I started my first company in my early 20s. We were a web development shop building pretty cool technology, and yet could not figure out a good system to track our sales pipeline or manage leads. I actually taught our sales team a manual process that included flipbooks of business cards and tick sheets to track who needed a follow-up. 🤦
We also struggled to manage lead flow. While our WordPress site could collect leads, those leads didn’t automatically sync to a CRM (we didn’t even have one). Instead, leads were forwarded to our only marketer, who manually distributed them to our sales team via email. When this person was on vacation, our sales team didn’t get leads.
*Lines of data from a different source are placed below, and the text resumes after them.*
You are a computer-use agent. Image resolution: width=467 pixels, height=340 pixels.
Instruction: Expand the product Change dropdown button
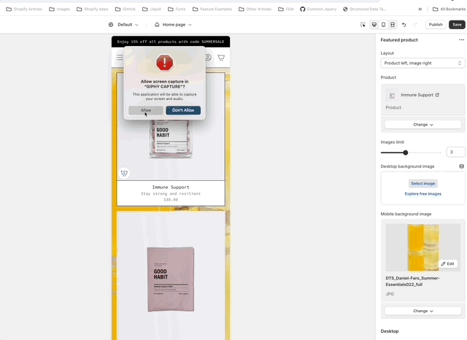(x=422, y=125)
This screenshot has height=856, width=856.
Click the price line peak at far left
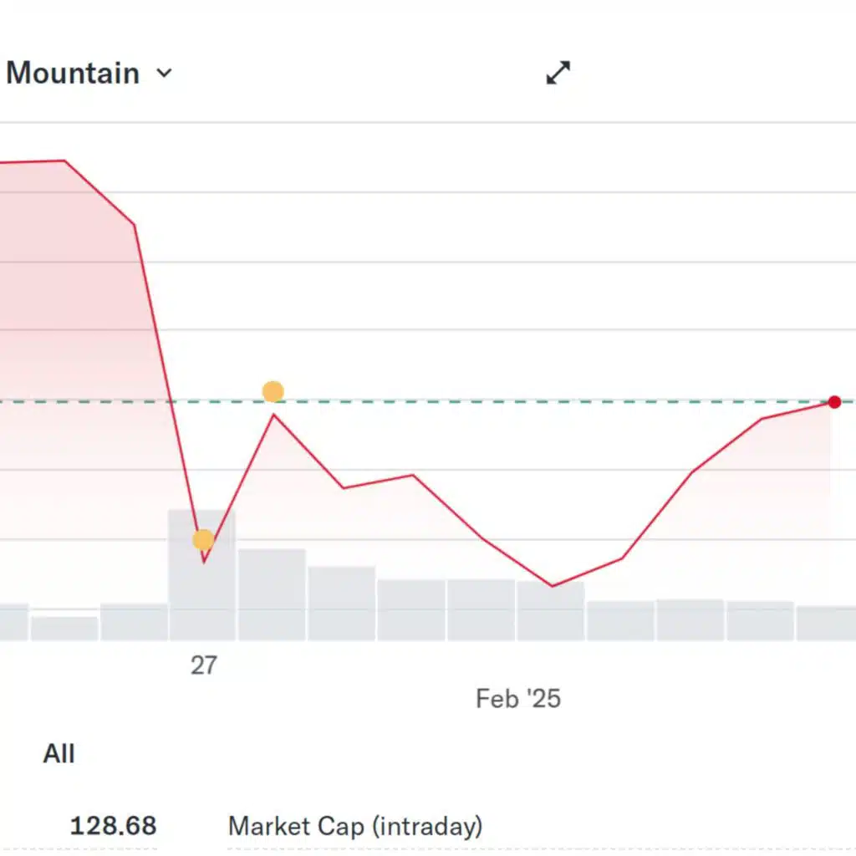[64, 161]
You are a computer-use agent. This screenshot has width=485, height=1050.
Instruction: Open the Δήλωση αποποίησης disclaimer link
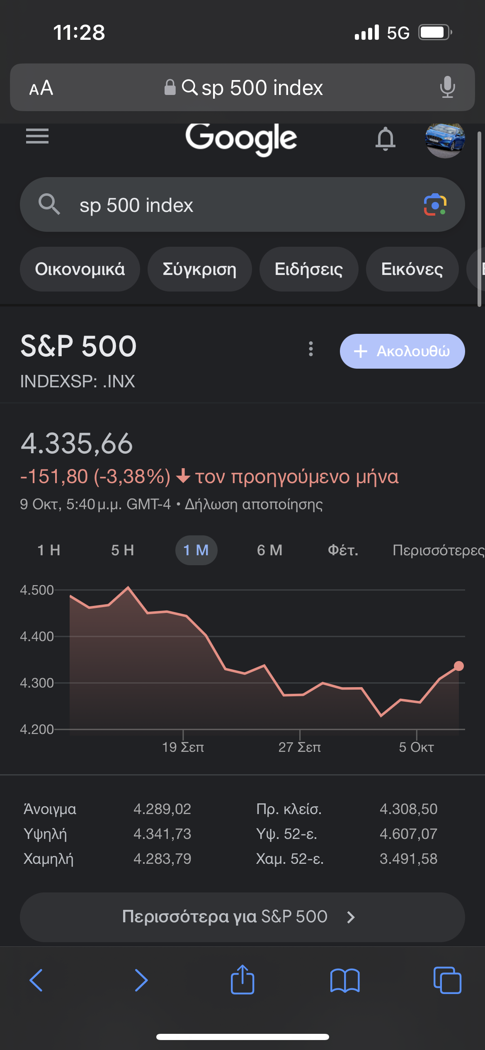254,505
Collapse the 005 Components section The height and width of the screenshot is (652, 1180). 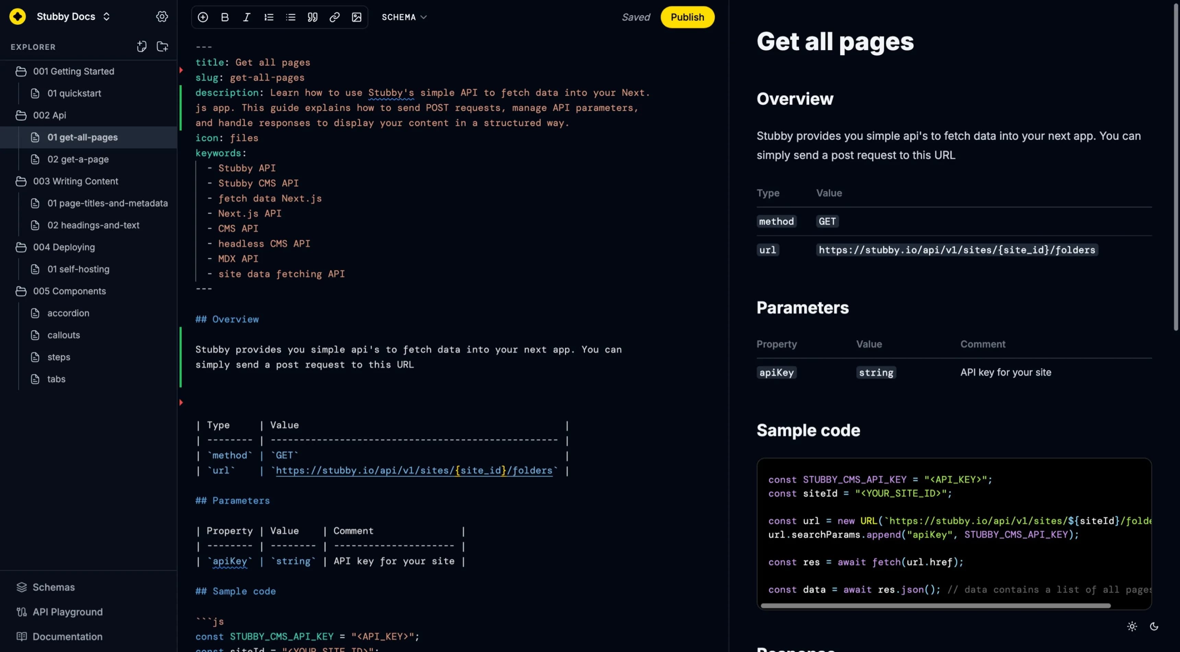(x=22, y=290)
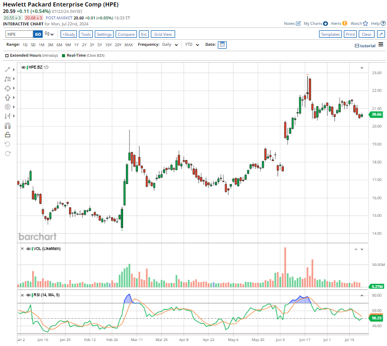Click the HPE symbol input field
387x346 pixels.
pos(19,34)
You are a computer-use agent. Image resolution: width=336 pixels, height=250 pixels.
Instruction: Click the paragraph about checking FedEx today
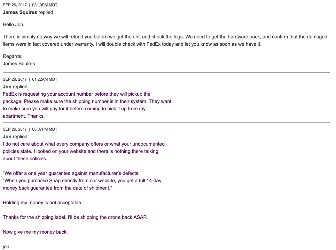click(x=165, y=41)
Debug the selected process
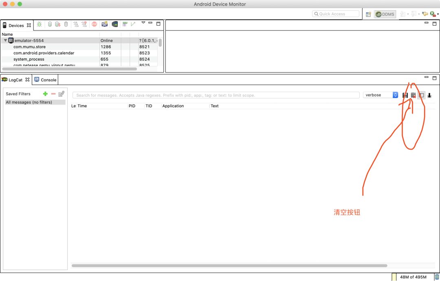This screenshot has height=281, width=440. tap(39, 24)
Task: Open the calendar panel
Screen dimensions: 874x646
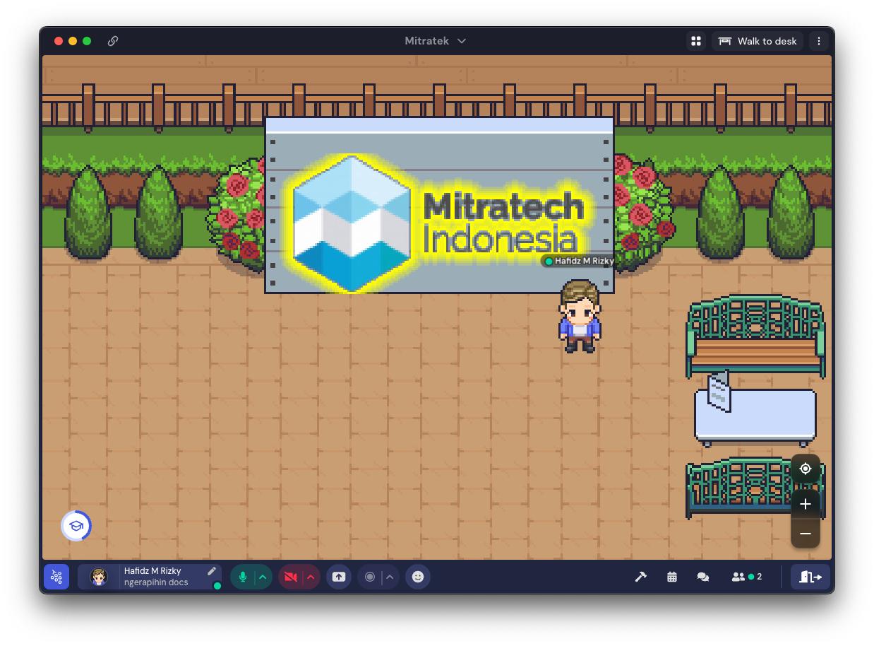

Even if they did get leads, I never knew if they were following up or not.
There was no doubt in my mind that we were losing money — both in time spent on these manual processes and also lost deals — but we were also creating pain for our customers and prospects. How weird is it to reach out to a company you’re interested in working with only to not hear from them for days, weeks, and maybe ever?
What a mess.
I’ll admit, some of this was my own fault. Salesforce and email tools like Constant Contact did exist at the time. In retrospect, I was definitely suffering from what I later dubbed “poor business syndrome” — afraid to spend what little money we had on the thing that would help us grow — but at the same time, CRM, lead management, and email tools all together were expensive! I could never bring myself to spend the money.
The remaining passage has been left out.